### Exercise
Across the entries that follow, work out the number of lines containing the string "agent", and state it alone.

-- Data section follows --

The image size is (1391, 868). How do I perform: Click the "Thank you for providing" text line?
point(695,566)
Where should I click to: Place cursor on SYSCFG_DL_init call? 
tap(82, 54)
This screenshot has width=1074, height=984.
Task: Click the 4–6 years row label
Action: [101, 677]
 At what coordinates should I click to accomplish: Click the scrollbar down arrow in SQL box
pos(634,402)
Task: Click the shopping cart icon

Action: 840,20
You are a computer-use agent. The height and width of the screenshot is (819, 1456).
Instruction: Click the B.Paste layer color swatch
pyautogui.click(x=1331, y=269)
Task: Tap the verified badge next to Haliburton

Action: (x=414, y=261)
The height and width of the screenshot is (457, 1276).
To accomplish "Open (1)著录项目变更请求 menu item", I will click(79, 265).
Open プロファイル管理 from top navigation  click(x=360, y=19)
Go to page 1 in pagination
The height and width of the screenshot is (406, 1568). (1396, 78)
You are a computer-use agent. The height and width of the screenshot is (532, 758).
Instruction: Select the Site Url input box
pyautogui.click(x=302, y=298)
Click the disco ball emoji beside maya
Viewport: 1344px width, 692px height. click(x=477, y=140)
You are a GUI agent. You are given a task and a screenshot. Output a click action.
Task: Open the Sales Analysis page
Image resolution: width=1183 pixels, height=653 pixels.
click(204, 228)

-- Data section concluded --

### Response for this exercise
3